Mme Dubrai-Lelievre, qui n’avait eu dans toute sa vie d’autre passion qu’une excessive affection pour son chat, un gros matou blanc répondant au nom de « Bis », s’était, il y a quelques années, avisée de le coucher sur son testament.
Comme les bêtes ne peuvent hériter, Mme Dubrai-Lelievre imagina de léguer aux écoles municipales de la rue des Quatre-Fils (3e arrondissement), une somme de trente mille francs, à la double condition que la municipalité se chargerait de sa tombe et assurerait l’existence de « Bis ».
Le don fut accepté et la municipalité confia le chat de la défunte à une concierge demeurant 2, rue du Plâtre, Mme C … Un contrat régulier en double exemplaire fut signé.

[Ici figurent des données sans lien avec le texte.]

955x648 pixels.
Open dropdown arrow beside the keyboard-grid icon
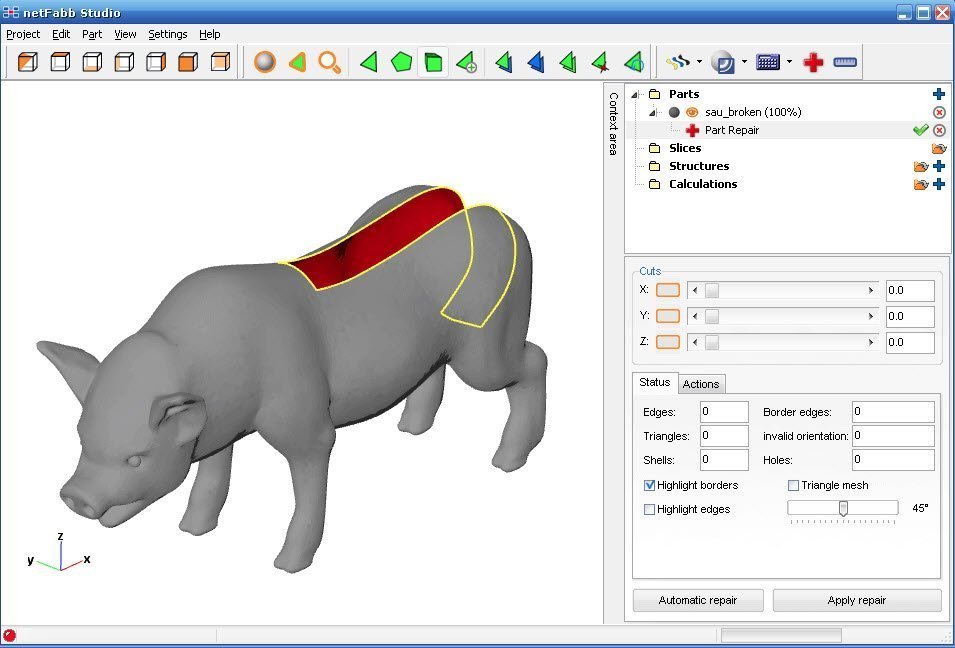[789, 62]
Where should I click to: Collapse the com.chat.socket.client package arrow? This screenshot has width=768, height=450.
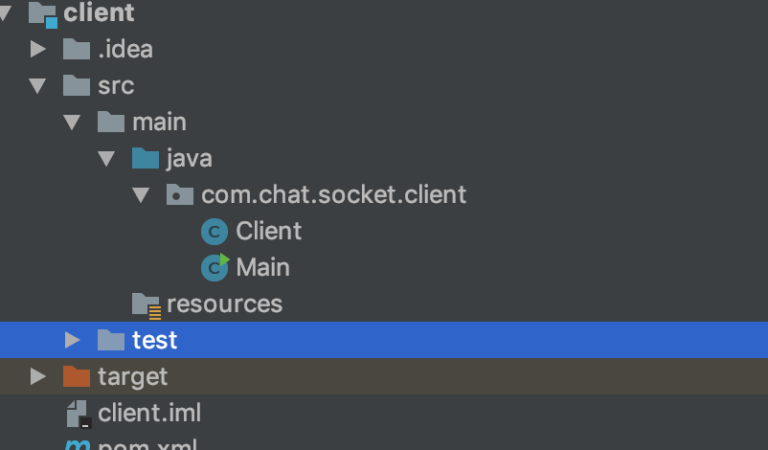[x=141, y=195]
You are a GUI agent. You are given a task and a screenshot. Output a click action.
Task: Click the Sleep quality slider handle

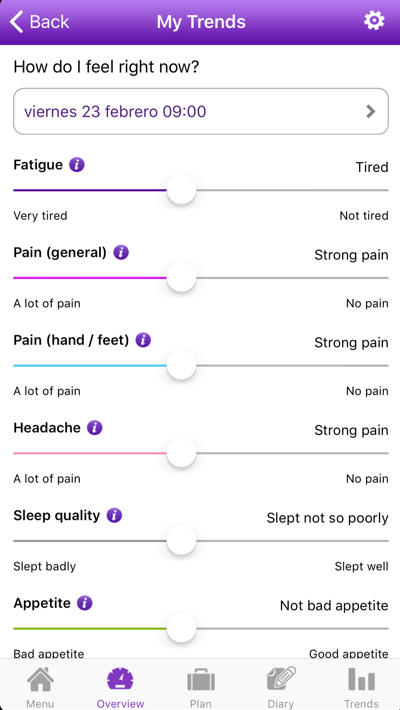pos(181,541)
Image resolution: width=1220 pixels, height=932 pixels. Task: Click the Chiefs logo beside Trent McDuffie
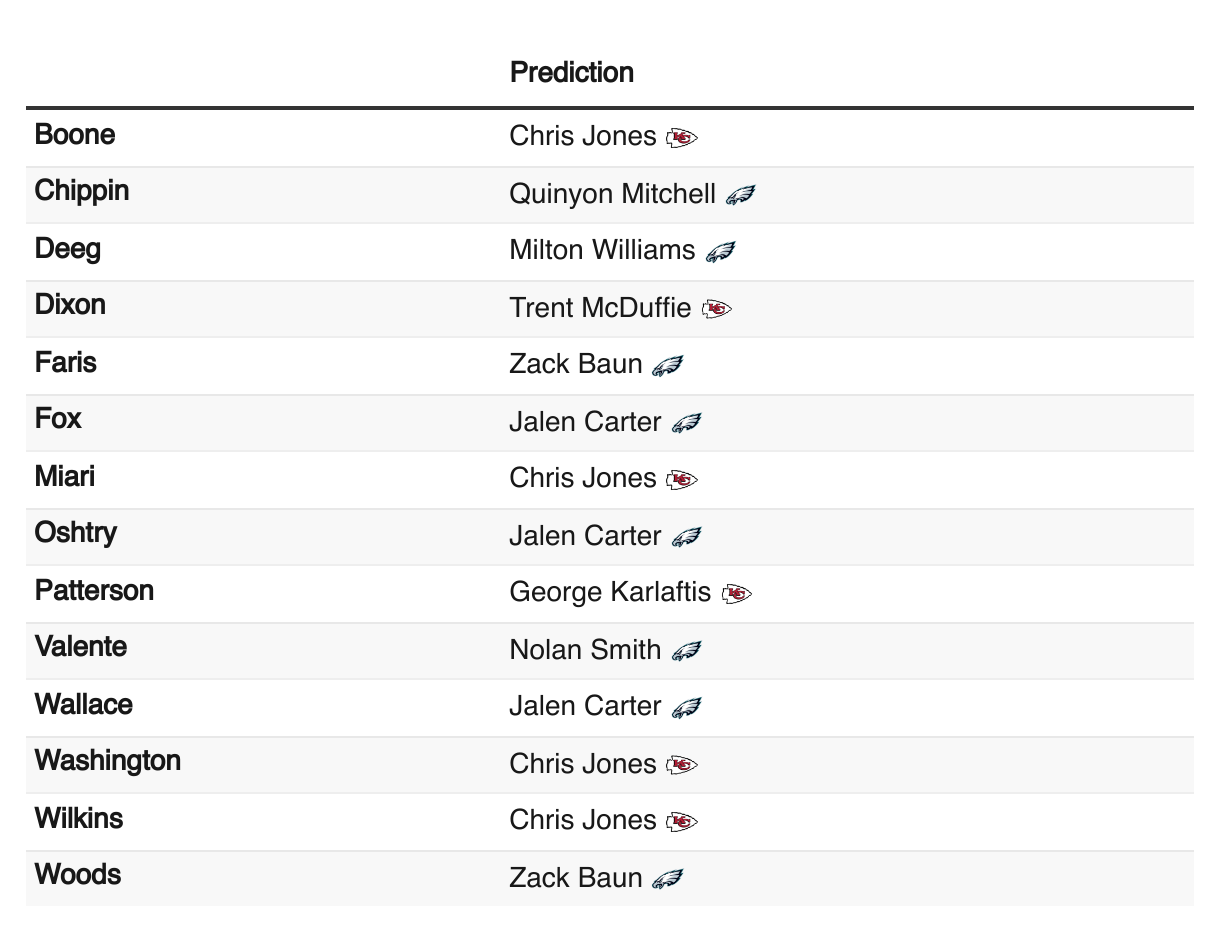pos(716,310)
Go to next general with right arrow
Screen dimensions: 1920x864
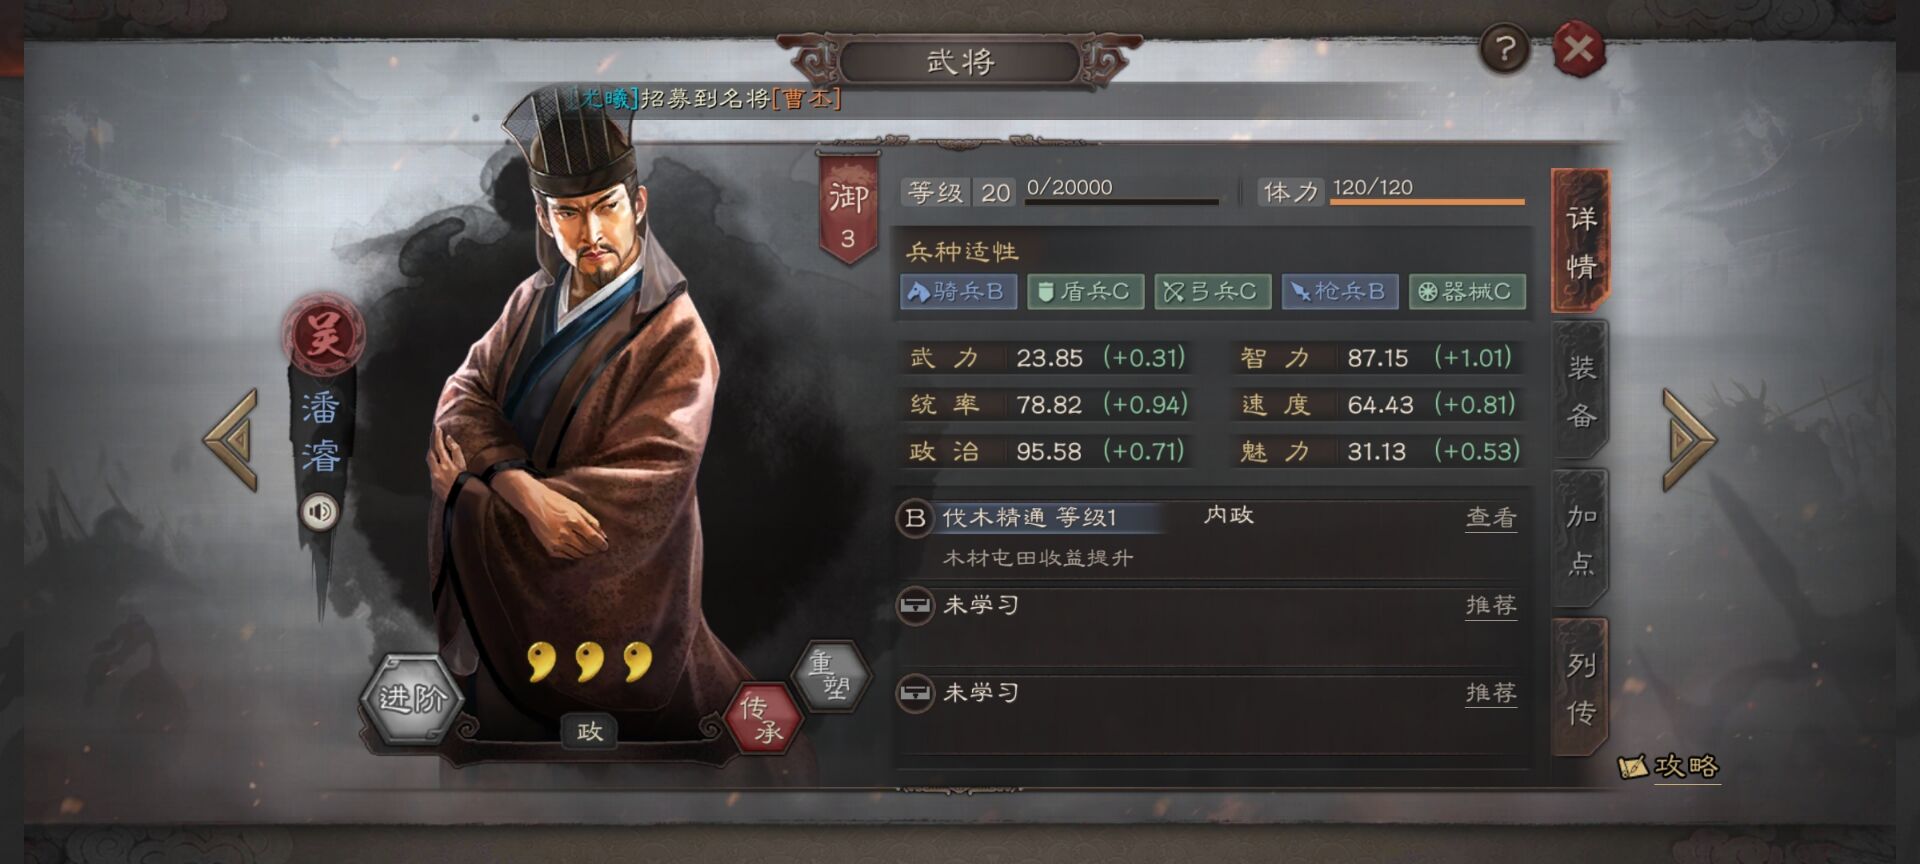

Mme C… s’engageait à bien soigner le chat, à lui acheter chaque jour du foie et du lait. En revanche, la municipalité versait à Mme C… , tous les trois mois, la somme de cinquante-cinq francs.
Or, « Bis » est mort hier, âgé de seize ans. En sa qualité de rentier, il était le chat le plus connu du quartier.
À dater d’aujourd’hui, les arrérages du legs Dubrai-Lelièvre seront attribués, selon le vœu de la testatrice, à l’achat de vêtements pour les enfants des écoles.